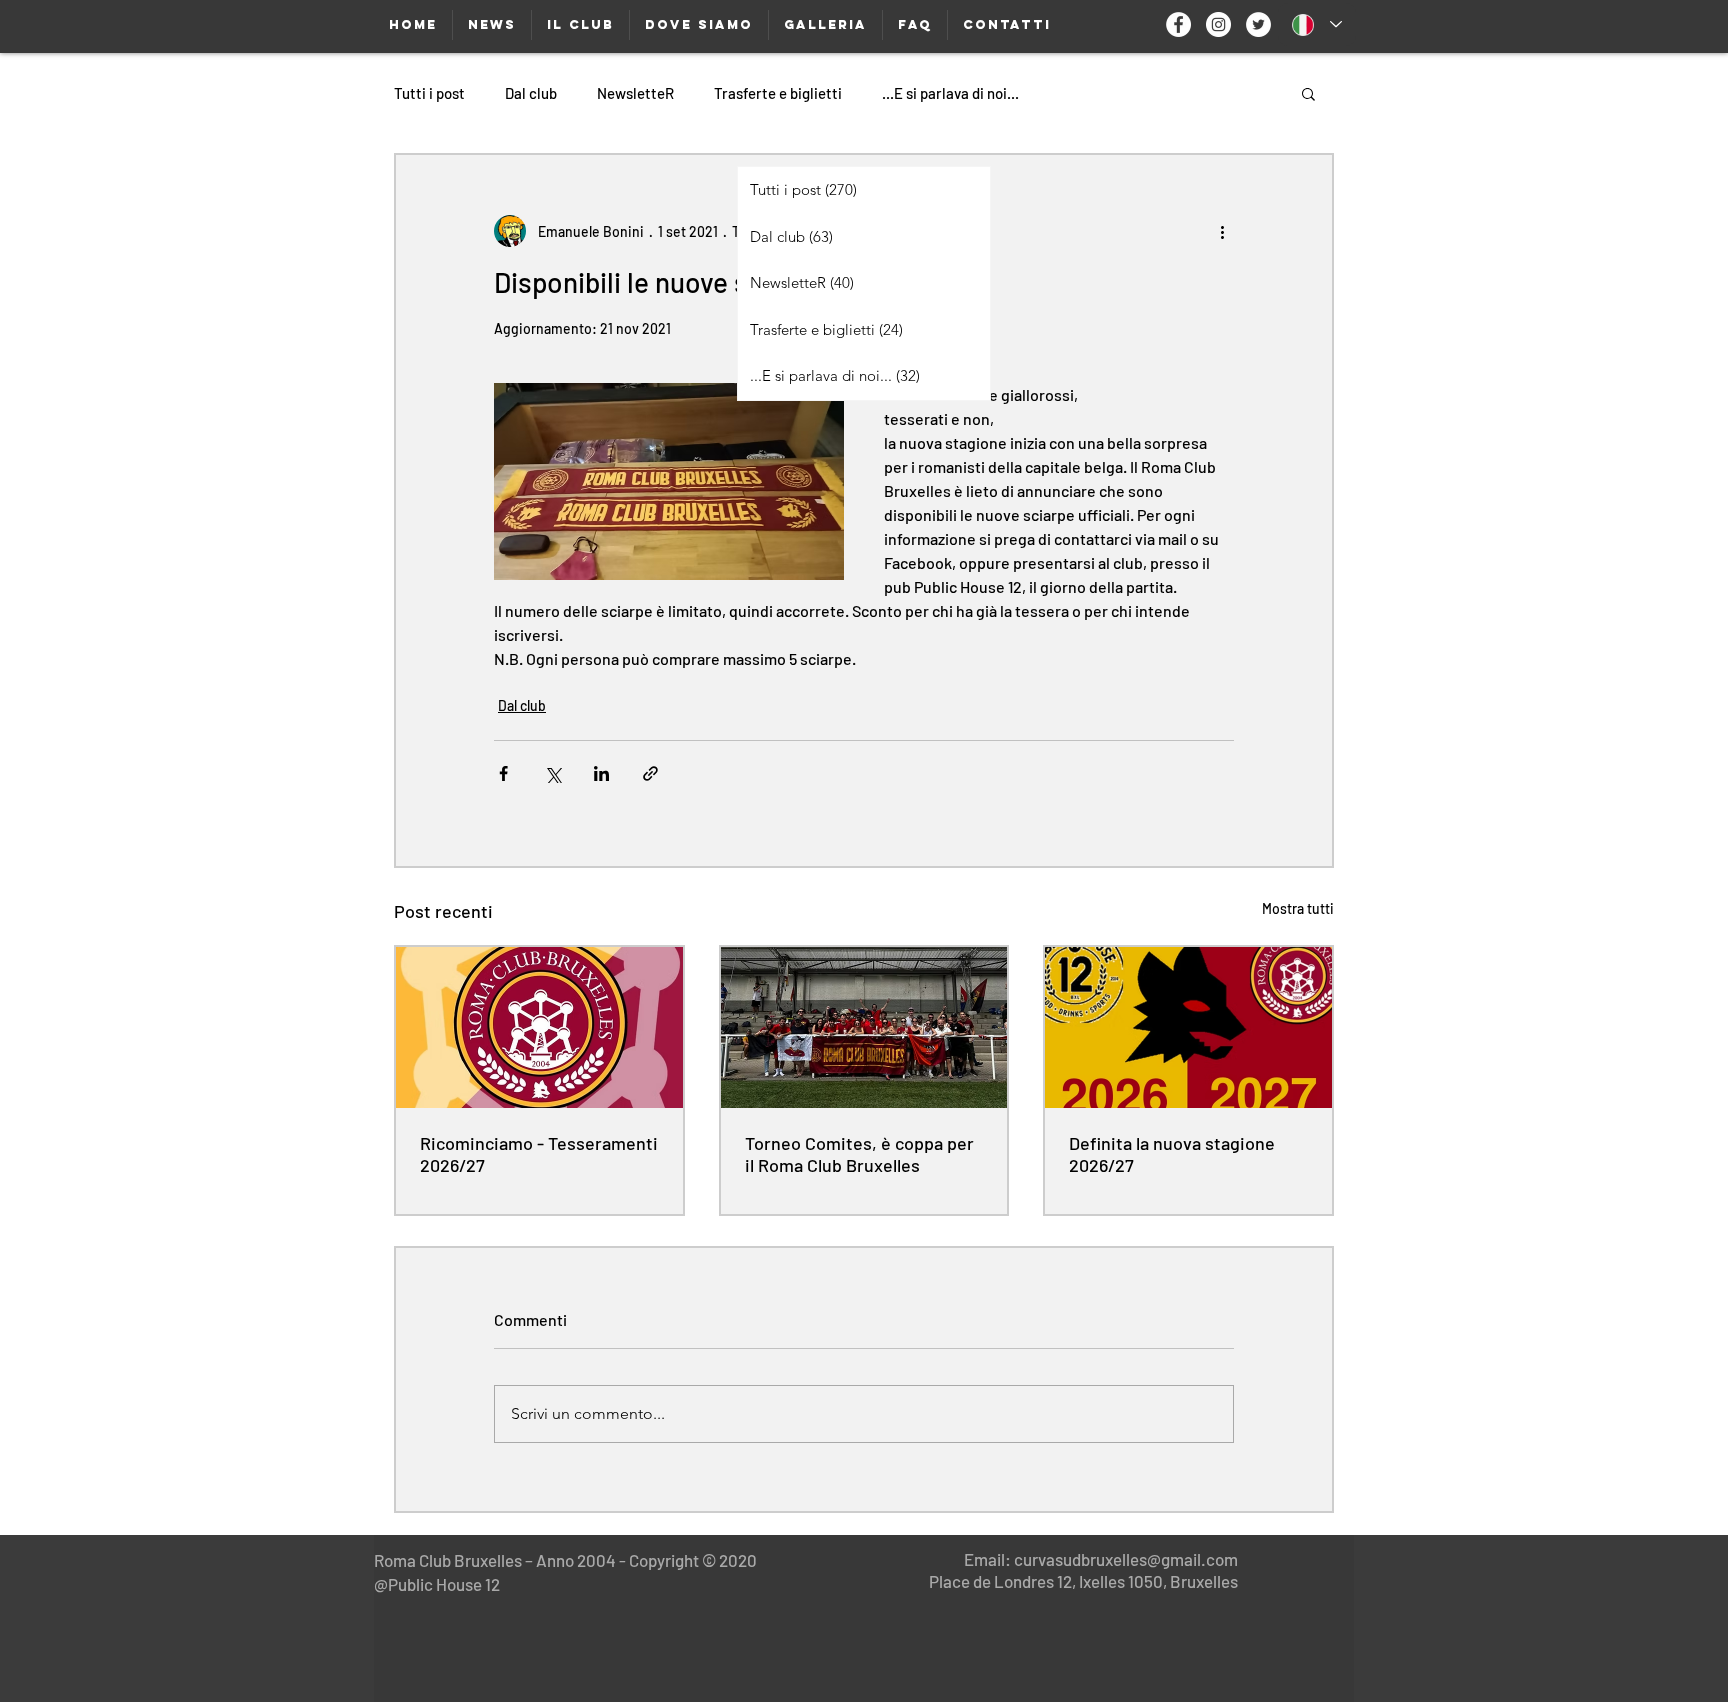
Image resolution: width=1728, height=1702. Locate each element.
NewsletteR (635, 93)
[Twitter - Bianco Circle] (1258, 24)
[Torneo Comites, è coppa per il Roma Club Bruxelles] (864, 1027)
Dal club (531, 93)
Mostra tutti (1298, 908)
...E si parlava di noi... (950, 93)
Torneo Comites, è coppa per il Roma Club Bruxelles (859, 1154)
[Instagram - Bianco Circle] (1218, 24)
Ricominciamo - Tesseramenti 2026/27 (539, 1154)
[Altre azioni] (1222, 231)
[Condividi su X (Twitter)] (552, 773)
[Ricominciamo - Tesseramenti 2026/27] (539, 1027)
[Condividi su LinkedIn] (601, 773)
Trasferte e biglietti (778, 93)
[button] (1308, 93)
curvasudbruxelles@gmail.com (1126, 1559)
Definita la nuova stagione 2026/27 (1172, 1154)
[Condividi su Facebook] (503, 773)
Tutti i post (429, 93)
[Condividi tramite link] (650, 773)
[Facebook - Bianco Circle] (1178, 24)
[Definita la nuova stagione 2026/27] (1188, 1027)
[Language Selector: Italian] (1317, 24)
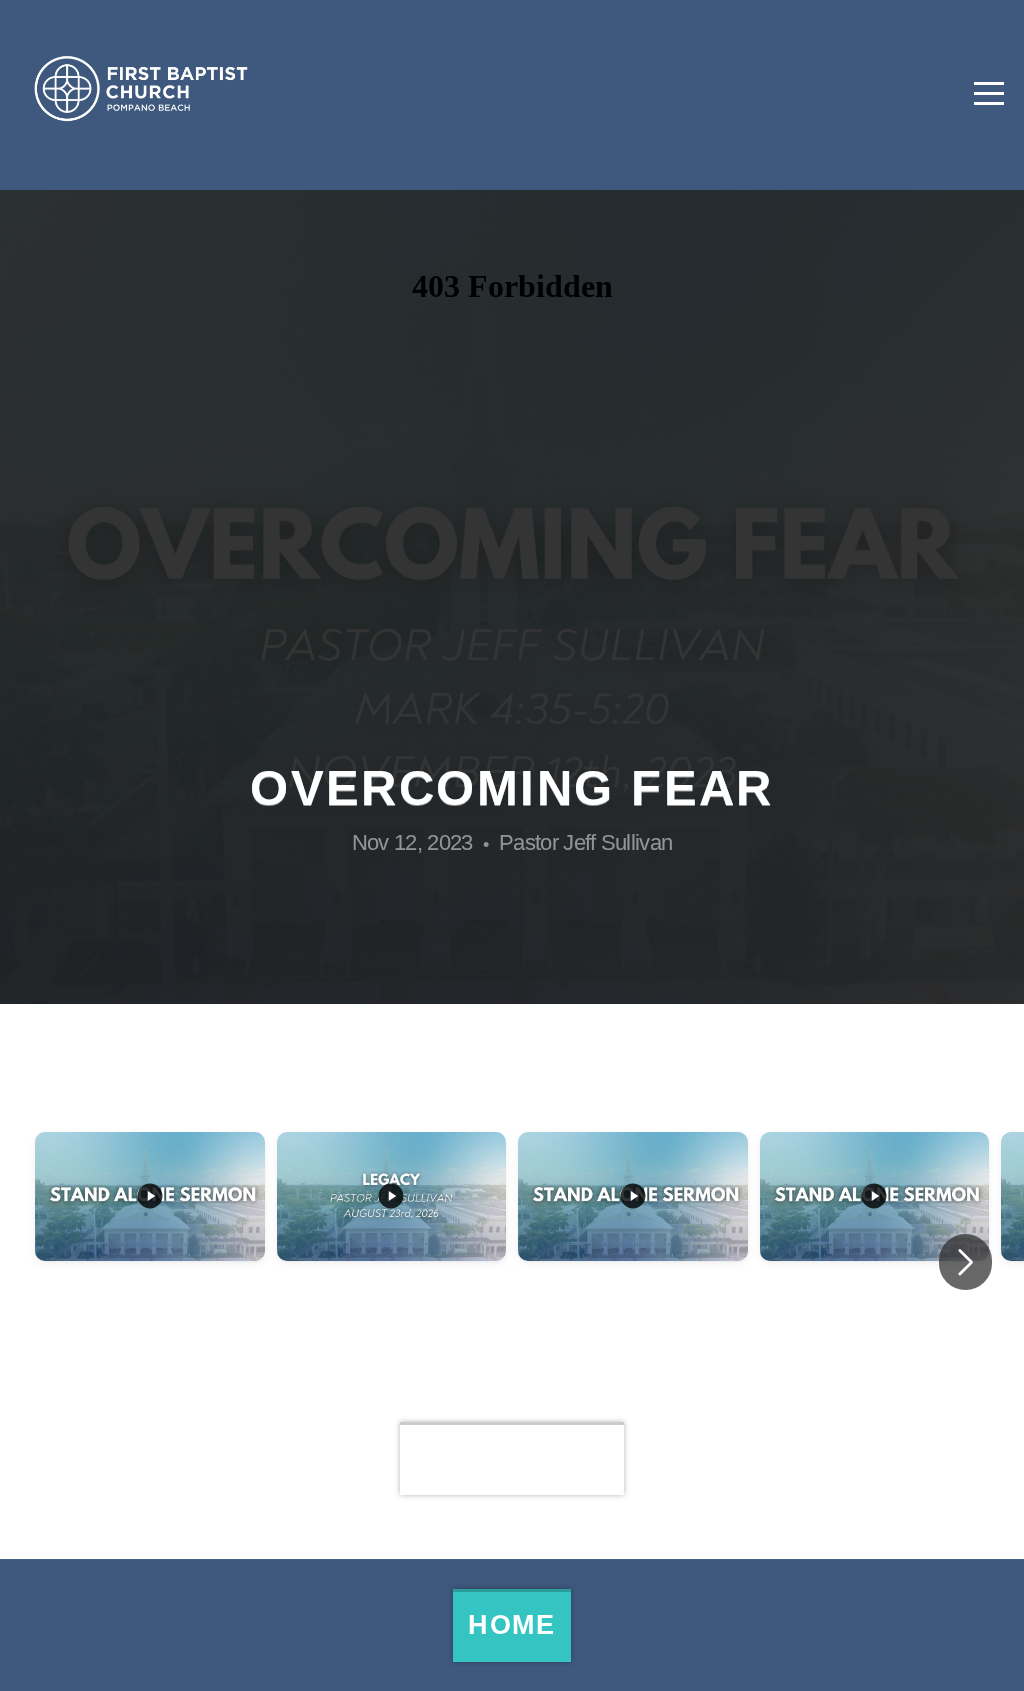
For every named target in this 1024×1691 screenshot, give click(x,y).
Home (511, 1625)
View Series (512, 1458)
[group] (150, 1262)
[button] (965, 1262)
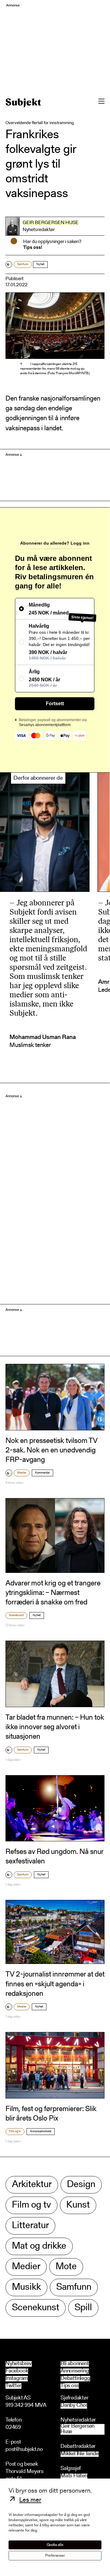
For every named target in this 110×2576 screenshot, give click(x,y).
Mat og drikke (39, 2246)
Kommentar (42, 1472)
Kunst (78, 2205)
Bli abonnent (75, 2364)
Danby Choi (74, 2405)
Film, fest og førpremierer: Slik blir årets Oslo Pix (51, 2114)
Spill (83, 2308)
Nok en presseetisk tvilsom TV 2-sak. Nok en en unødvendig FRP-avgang (51, 1450)
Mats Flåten (74, 2476)
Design (81, 2185)
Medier (21, 1472)
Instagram (17, 2378)
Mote (66, 2267)
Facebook (17, 2371)
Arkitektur (32, 2185)
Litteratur (30, 2226)
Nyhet (40, 264)
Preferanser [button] (55, 2556)
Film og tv (15, 2131)
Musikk (26, 2287)
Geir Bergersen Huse (51, 222)
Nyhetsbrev (19, 2364)
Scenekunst (16, 1615)
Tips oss (70, 2386)
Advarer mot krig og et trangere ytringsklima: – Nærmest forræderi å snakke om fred (53, 1593)
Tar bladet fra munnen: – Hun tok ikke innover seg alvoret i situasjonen (55, 1727)
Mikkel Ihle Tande (80, 2454)
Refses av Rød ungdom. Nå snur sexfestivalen (54, 1856)
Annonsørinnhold (40, 2131)
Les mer (30, 2500)
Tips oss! (32, 247)
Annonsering (75, 2371)
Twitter (13, 2386)
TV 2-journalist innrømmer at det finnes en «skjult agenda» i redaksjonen (55, 1984)
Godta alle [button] (55, 2545)
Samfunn (22, 264)
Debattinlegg (75, 2378)
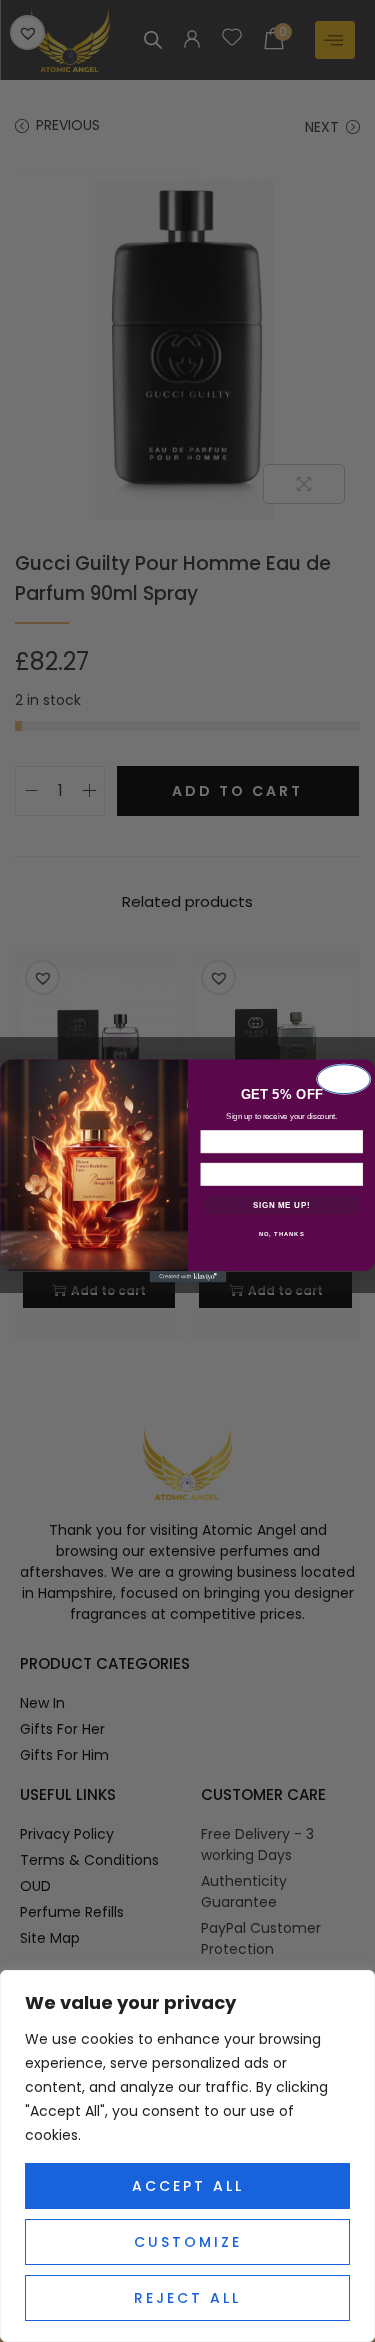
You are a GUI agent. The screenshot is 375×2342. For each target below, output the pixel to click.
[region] (187, 2156)
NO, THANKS (281, 1234)
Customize (188, 2242)
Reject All (187, 2298)
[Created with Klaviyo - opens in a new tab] (187, 1277)
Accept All (188, 2186)
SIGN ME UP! (281, 1205)
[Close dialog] (343, 1079)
◇ ◇ ◇
Would you transcribe all of the data exactly, apart from its pictures?

Image resolution: width=1728, height=1702. Locate each element.
NewsletteR (635, 93)
[Twitter - Bianco Circle] (1258, 24)
[Torneo Comites, è coppa per il Roma Club Bruxelles] (864, 1027)
Dal club (531, 93)
Mostra tutti (1298, 908)
...E si parlava di noi... (950, 93)
Torneo Comites, è coppa per il Roma Club Bruxelles (859, 1154)
[Instagram - Bianco Circle] (1218, 24)
Ricominciamo - Tesseramenti 2026/27 (539, 1154)
[Altre azioni] (1222, 231)
[Condividi su X (Twitter)] (552, 773)
[Ricominciamo - Tesseramenti 2026/27] (539, 1027)
[Condividi su LinkedIn] (601, 773)
Trasferte e biglietti (778, 93)
[button] (1308, 93)
curvasudbruxelles@gmail.com (1126, 1559)
Definita la nuova stagione 2026/27 (1172, 1154)
[Condividi su Facebook] (503, 773)
Tutti i post (429, 93)
[Condividi tramite link] (650, 773)
[Facebook - Bianco Circle] (1178, 24)
[Definita la nuova stagione 2026/27] (1188, 1027)
[Language Selector: Italian] (1317, 24)
For every named target in this 1024×1691 screenshot, give click(x,y).
Home (511, 1625)
View Series (512, 1458)
[group] (150, 1262)
[button] (965, 1262)
For every named target in this 110×2576 screenshot, give click(x,y).
Mat og drikke (39, 2246)
Kommentar (42, 1472)
Kunst (78, 2205)
Bli abonnent (75, 2364)
Danby Choi (74, 2405)
Film, fest og førpremierer: Slik blir årets Oslo Pix (51, 2114)
Spill (83, 2308)
Nok en presseetisk tvilsom TV 2-sak. Nok en en unødvendig FRP-avgang (51, 1450)
Mats Flåten (74, 2476)
Design (81, 2185)
Medier (21, 1472)
Instagram (17, 2378)
Mote (66, 2267)
Facebook (17, 2371)
Arkitektur (32, 2185)
Litteratur (30, 2226)
Nyhet (40, 264)
Preferanser [button] (55, 2556)
Film og tv (15, 2131)
Musikk (26, 2287)
Geir Bergersen Huse (51, 222)
Nyhetsbrev (19, 2364)
Scenekunst (16, 1615)
Tips oss (70, 2386)
Advarer mot krig og et trangere ytringsklima: – Nærmest forræderi å snakke om fred (53, 1593)
Tar bladet fra munnen: – Hun tok ikke innover seg alvoret i situasjonen (55, 1727)
Mikkel Ihle Tande (80, 2454)
Refses av Rød ungdom. Nå snur sexfestivalen (54, 1856)
Annonsørinnhold (40, 2131)
Les mer (30, 2500)
Tips oss! (32, 247)
Annonsering (75, 2371)
Twitter (13, 2386)
TV 2-journalist innrømmer at det finnes en «skjult agenda» i redaksjonen (55, 1984)
Godta alle [button] (55, 2545)
Samfunn (22, 264)
Debattinlegg (75, 2378)
You are a GUI agent. The screenshot is 375×2342. For each target below, output the pixel to click.
[region] (187, 2156)
NO, THANKS (281, 1234)
Customize (188, 2242)
Reject All (187, 2298)
[Created with Klaviyo - opens in a new tab] (187, 1277)
Accept All (188, 2186)
SIGN ME UP! (281, 1205)
[Close dialog] (343, 1079)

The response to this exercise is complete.